I’m not saying I knew more than our pediatrician. I actually really respect him and think he’s a great doctor. I’m just saying that I think we sometimes limit our dietary guidance to one strict way of doing things (or to misguided or outdated information) when we are all unique individuals with unique dietary needs who can benefit from different dietary theories. I’ve recently learned through my health coaching studies that our need for calcium is generally overstated and misunderstood. You can read more about that here.
In general, our daily calcium needs probably fall somewhere between 500 mg and 1200 mg a day (depending on our age). A glass of milk provides about 400 mg a day and the average person eating a somewhat healthy diet gets about 300 mg a day, not counting dairy sources or fortified foods. But what if you don’t eat dairy? How do you bridge the gap from the 300 mg you’re probably getting to the 500/700 mg you might need?
If your lactose intolerant or simply choose not to eat dairy, here are some examples of non-dairy foods that are healthy source of calcium. These are muchbetter than calcium fortefied breads or cereals and definitely healtheir than consuming 3 or 4 glasses of milk for the sole purpose of increasing your daily calcium intake. Not to mention the added nutrition you get from the extra nuts, veggies and legumes in your diet.

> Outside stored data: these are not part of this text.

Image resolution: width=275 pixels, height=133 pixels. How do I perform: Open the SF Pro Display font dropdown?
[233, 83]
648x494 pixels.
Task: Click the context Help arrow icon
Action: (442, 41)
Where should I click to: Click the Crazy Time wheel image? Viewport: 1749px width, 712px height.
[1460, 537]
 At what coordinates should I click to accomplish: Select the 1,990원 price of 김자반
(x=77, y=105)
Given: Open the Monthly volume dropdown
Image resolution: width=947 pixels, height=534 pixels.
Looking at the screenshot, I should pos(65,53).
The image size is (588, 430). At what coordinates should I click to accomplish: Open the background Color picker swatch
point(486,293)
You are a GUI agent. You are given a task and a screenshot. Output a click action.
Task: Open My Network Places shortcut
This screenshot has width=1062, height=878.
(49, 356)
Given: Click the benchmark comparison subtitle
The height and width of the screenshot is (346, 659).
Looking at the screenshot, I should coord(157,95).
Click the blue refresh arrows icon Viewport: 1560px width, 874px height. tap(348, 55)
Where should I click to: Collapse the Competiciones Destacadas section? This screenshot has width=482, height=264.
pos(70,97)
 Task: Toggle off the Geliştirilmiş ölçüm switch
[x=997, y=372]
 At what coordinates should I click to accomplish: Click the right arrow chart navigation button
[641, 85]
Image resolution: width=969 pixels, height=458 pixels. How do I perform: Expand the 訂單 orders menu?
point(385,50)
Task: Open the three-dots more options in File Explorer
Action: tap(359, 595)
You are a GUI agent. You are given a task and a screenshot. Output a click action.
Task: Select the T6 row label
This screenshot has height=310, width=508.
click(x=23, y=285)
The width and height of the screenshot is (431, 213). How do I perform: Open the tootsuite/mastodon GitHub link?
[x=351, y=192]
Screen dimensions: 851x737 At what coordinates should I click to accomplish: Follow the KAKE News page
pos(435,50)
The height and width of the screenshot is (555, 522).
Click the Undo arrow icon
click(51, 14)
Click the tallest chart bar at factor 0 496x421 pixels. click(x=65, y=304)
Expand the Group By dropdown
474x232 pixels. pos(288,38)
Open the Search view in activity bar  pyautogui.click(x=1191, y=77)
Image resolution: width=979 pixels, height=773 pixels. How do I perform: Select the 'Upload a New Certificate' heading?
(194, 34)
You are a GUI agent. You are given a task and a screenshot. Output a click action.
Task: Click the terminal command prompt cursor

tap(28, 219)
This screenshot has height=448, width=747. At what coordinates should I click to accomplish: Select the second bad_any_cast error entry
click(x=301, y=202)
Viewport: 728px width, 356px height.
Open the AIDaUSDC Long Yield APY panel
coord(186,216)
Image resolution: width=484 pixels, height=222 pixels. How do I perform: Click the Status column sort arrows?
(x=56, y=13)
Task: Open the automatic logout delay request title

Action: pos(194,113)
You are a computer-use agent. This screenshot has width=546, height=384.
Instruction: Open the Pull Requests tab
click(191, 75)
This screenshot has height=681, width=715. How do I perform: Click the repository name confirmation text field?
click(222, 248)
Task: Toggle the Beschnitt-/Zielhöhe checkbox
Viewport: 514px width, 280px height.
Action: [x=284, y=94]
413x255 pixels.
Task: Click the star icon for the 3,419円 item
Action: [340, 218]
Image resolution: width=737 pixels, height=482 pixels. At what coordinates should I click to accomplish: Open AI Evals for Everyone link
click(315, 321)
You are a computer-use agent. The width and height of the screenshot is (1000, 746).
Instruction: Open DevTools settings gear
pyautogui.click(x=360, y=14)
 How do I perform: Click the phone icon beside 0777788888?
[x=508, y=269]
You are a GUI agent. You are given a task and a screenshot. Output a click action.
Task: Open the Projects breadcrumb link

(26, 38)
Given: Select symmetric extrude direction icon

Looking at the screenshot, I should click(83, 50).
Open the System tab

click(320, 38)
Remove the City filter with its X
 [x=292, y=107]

- 1/2 cup of almonds – 350 mg
- 1 cup shrimp – 300 mg
- 1/2 cup of cooked spinach – 146 mg
- 1/2 cup of walnuts – 140 mg
- 1/2 cup of cooked turnip greens – 124 mg
- 1/2 cup of canned white beans – 96 mg
- 1/2 cup of cooked kale – 96 mg
- 1 cup of garbanzo beans (can be used to make hummus) – 95 mg
- 1 cup cooked quinoa – 80 mg
- 1 cup of black beans – 80 mg
Sea vegetables like nori and kombu are also excellent sources of calcium and delicious mixed into salads.
Are you dairy free? Do you take a calcium supplement or do you rely on alternate, non-dairy sources of calcium?